Breaking News

Federal Reserve chief Jay Powell plays down growth worries after jobs report disappoints

Open the newsletter to watch the White House for free

Federal Reserve Chairman Jay Powell has reduced concerns about American growth after a turn by the Donald Trump administration, disappointing jobs and a week forced in financial markets.

Powell said on Friday that the world’s largest economy remained “in good condition” despite the high “uncertainty”, after the president launched an aggressive agenda of customs tariffs and spending discounts.

“We are focusing on the signal separation from the noise with the development of the future view,” Powell said, adding that the Federal Reserve was not in “a calf” to reduce interest rates and was “in a good position to wait for greater clarity.”

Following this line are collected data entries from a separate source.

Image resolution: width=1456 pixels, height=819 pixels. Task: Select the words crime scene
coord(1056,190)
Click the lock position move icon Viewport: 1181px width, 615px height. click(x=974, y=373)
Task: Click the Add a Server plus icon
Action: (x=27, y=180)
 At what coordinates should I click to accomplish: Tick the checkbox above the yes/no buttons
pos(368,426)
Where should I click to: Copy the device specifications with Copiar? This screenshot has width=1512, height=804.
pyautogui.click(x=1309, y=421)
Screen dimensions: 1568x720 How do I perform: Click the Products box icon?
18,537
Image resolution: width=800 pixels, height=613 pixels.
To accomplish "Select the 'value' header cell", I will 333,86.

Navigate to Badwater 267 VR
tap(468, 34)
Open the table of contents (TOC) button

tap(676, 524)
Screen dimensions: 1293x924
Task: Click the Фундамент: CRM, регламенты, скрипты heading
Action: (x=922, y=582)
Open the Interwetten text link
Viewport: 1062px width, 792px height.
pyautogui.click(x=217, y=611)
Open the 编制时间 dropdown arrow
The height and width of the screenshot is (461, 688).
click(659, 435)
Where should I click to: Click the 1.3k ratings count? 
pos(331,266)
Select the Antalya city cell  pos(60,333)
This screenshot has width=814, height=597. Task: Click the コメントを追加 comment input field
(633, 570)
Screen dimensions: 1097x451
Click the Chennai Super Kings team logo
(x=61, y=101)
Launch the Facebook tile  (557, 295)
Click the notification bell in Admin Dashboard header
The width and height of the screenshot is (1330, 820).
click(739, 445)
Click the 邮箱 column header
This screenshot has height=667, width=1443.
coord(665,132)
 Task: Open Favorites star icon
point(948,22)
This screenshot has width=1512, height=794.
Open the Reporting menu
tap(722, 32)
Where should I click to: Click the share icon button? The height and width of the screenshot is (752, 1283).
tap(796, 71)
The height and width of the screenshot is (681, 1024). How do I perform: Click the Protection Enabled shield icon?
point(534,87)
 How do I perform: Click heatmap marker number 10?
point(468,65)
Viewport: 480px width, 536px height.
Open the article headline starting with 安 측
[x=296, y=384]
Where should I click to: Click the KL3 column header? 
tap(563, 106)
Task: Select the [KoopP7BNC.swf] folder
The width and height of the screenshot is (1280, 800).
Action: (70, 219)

Powell’s comments came at a time when the S&P 500 ended from the Blue Chip S & P 500, as it decreased by 3.1 percent, its worst tour since early September. American stocks have declined sharply in recent weeks after dark economic reports have prompted concerns that Trump’s tariff will slow down.

Corporate executives have warned of chaotic commercial policy in commercial policy, including a great reflection this week on management plans to target goods from Canada and Mexico, which made it difficult to manage their business, and can worry new investments in the United States.

The United States, “at a crossroads, economically, said Charles Limmids, chief investment official in Valueworks, a New York headquartered fund, said” at a crossroads, economically. ” “We do not know where the policy is going and creates huge disorders.”

On Friday, the Labor Statistics Office issued data showing the United States, which established 151,000 jobs in February, as it decreased from 160,000 expectations by Reuters economists.

The unemployment rate was 4.1 percent last month, compared to expectations that will be kept by 4 percent.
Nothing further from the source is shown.